What you are asked to do:
Return the lines of the data below starting at the one holding "Task: Click the magnifier search icon" and ending at the one holding "You are a computer-use", word for word, leaving every picture out.

-- Extracted data follows --

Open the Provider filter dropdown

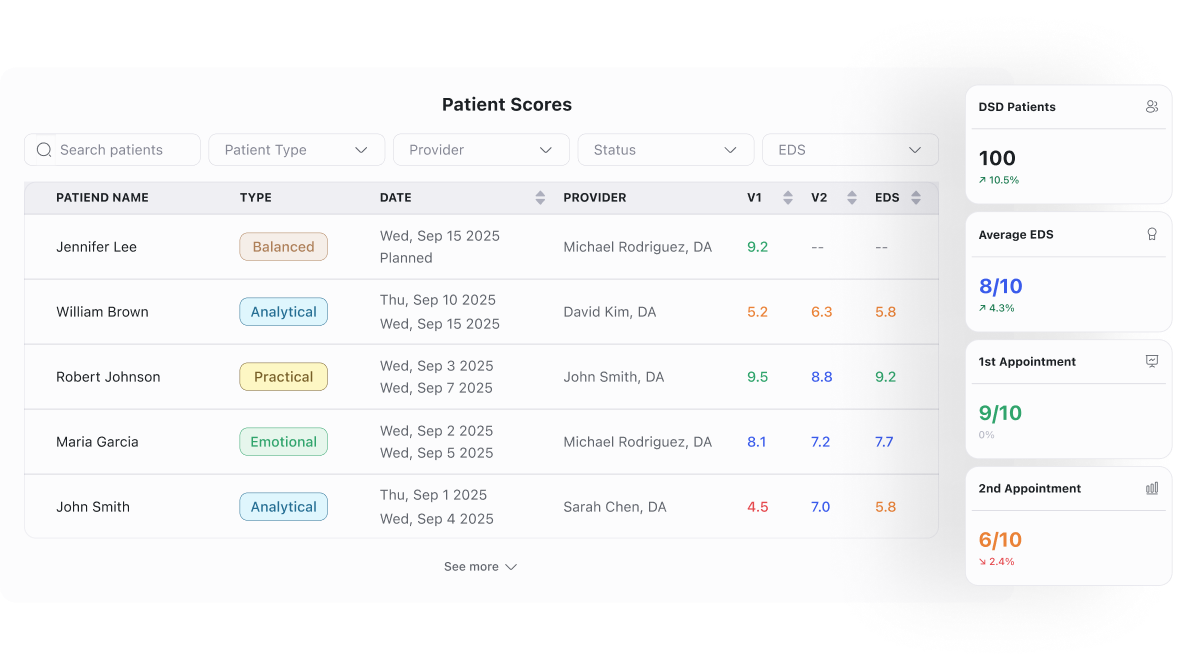(481, 149)
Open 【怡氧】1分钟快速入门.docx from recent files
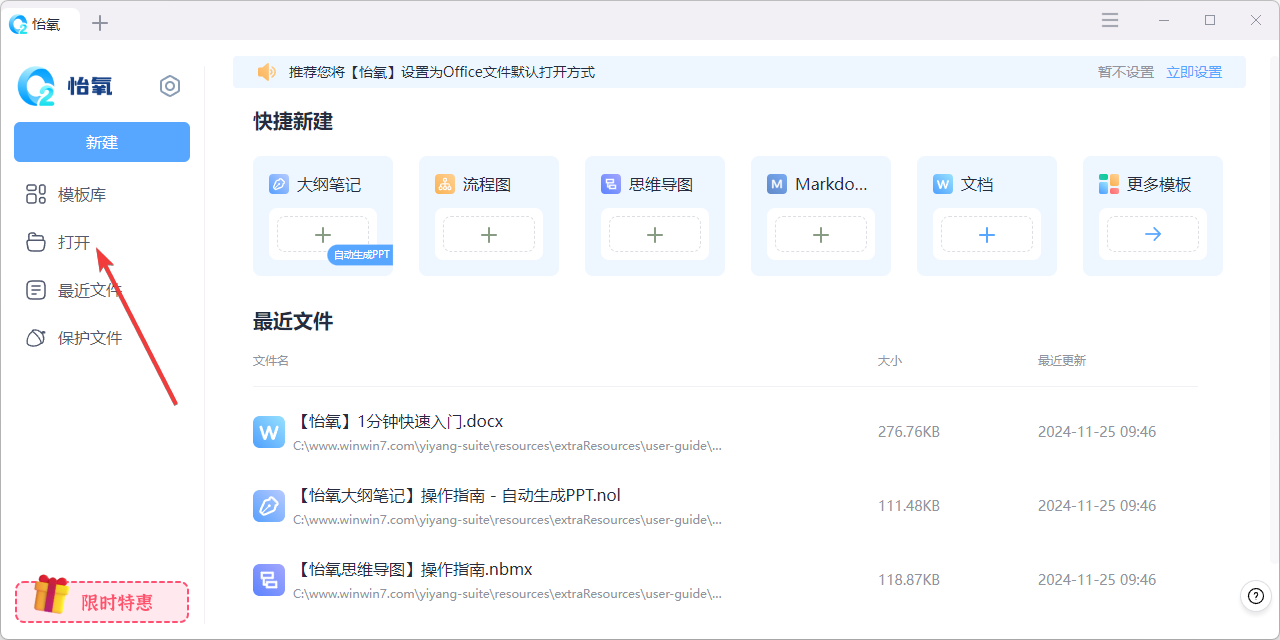 (397, 421)
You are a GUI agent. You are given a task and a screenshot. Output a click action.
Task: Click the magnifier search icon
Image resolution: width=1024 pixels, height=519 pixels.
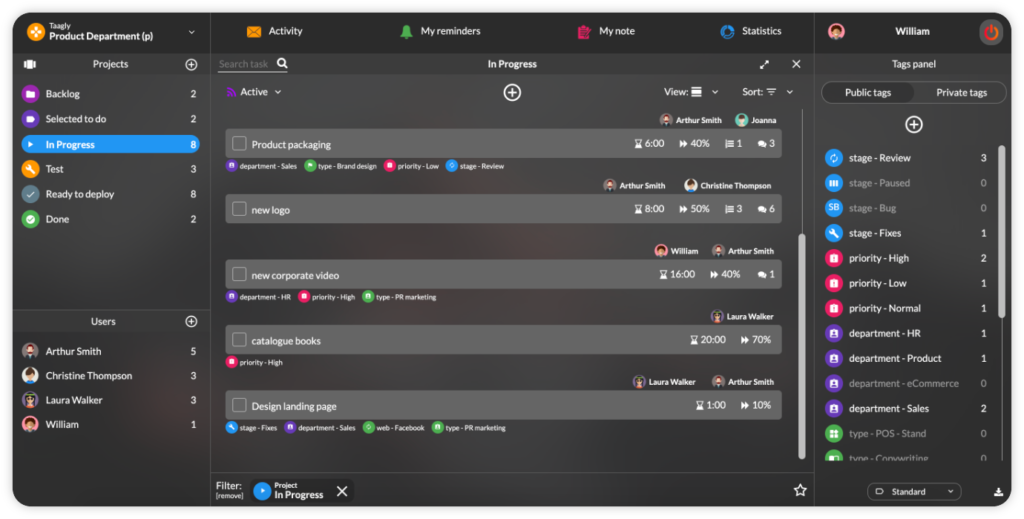point(282,64)
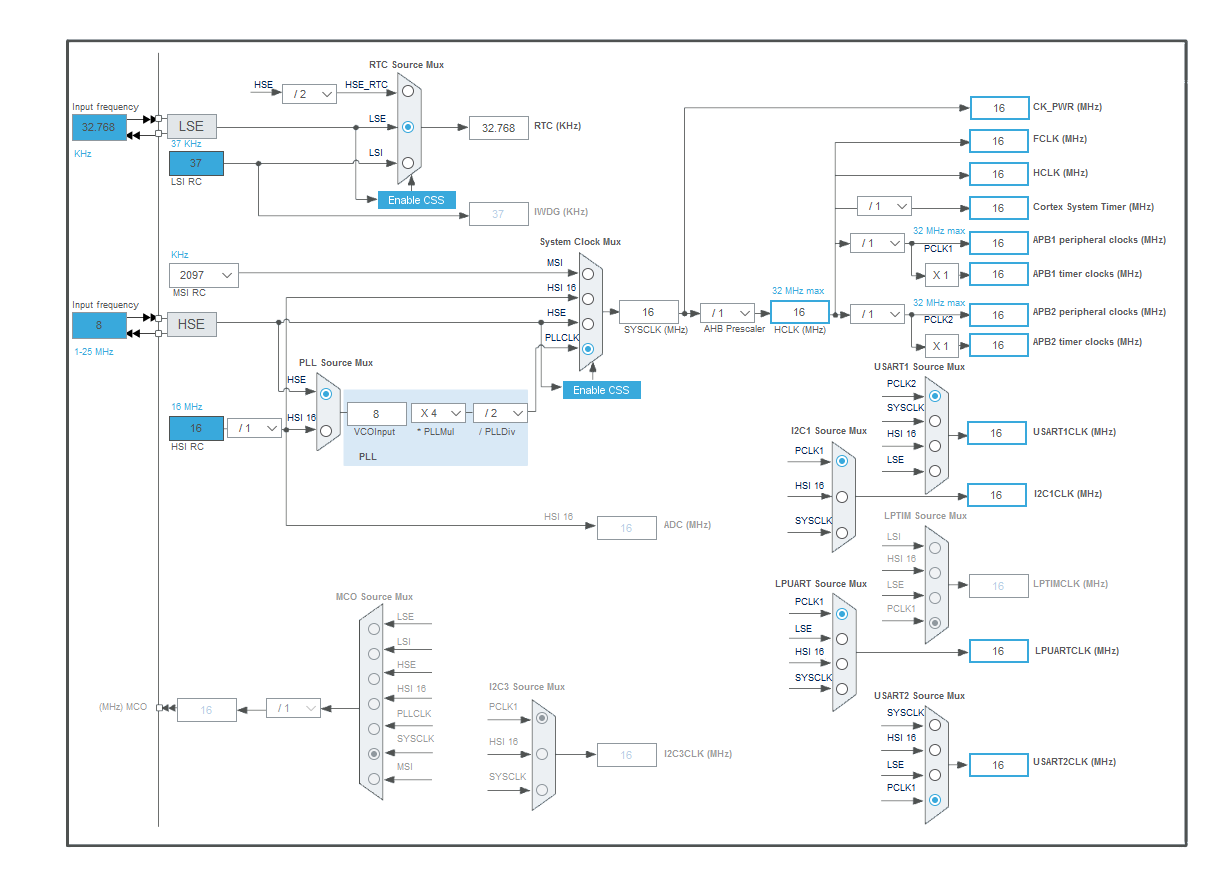Viewport: 1219px width, 874px height.
Task: Open the Cortex System Timer divider dropdown
Action: 884,205
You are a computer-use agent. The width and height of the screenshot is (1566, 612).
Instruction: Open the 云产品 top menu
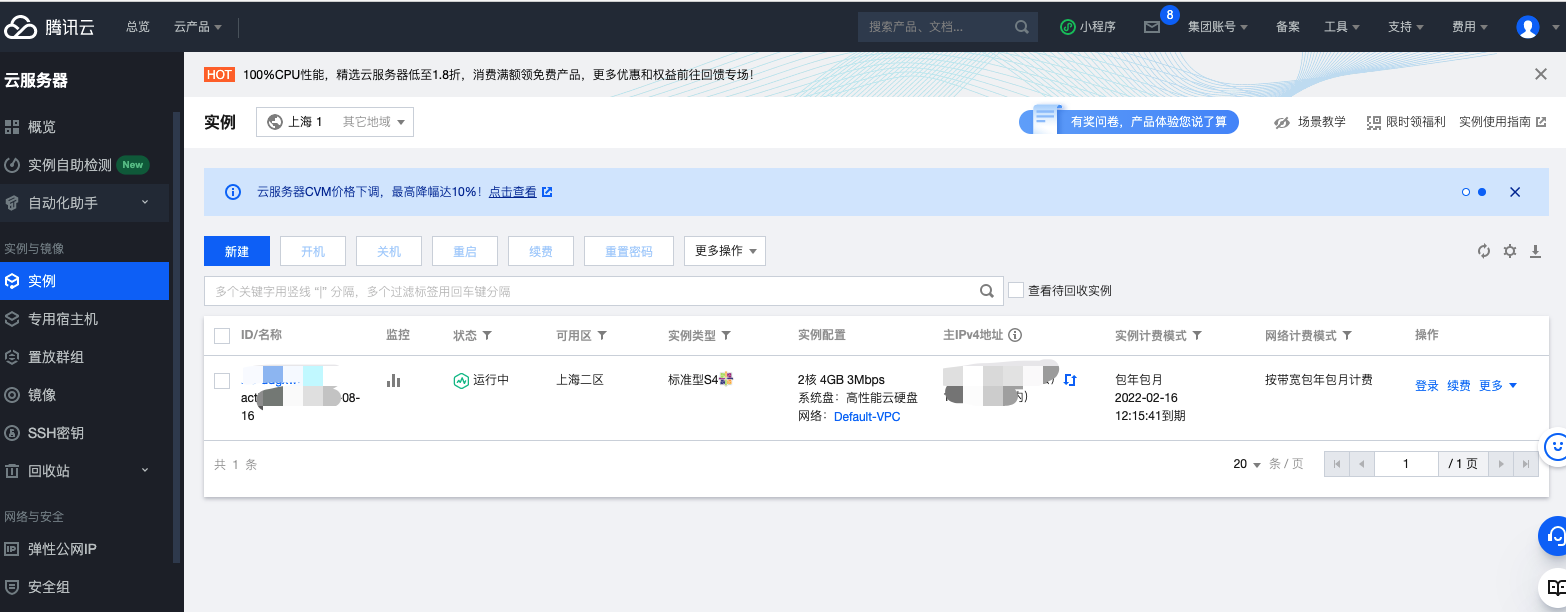(197, 27)
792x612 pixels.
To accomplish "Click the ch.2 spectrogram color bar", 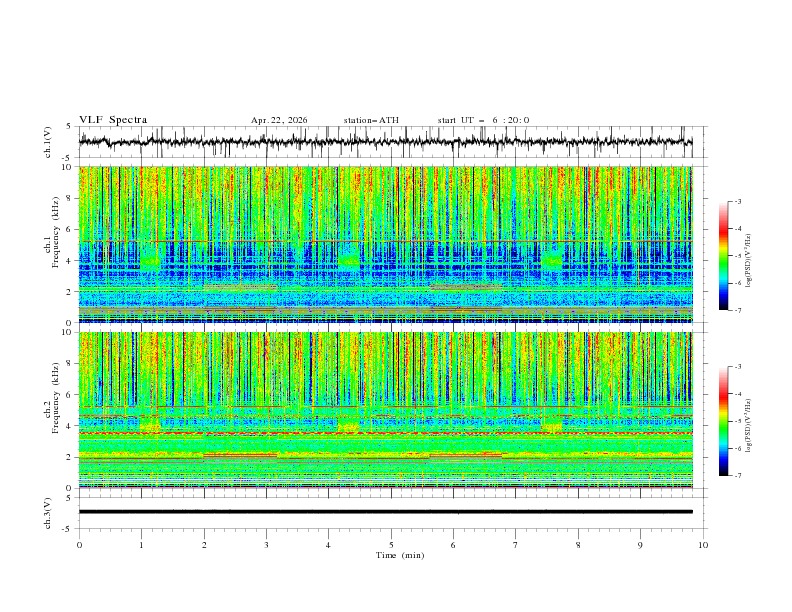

-- Extracted data concluded --

Expected answer:
Task: Click the magnifier search icon
Image resolution: width=1024 pixels, height=519 pixels.
point(282,64)
Viewport: 1219px width, 874px height.
Task: Open the Cortex System Timer divider dropdown
Action: 884,205
You are a computer-use agent. The width and height of the screenshot is (1566, 612).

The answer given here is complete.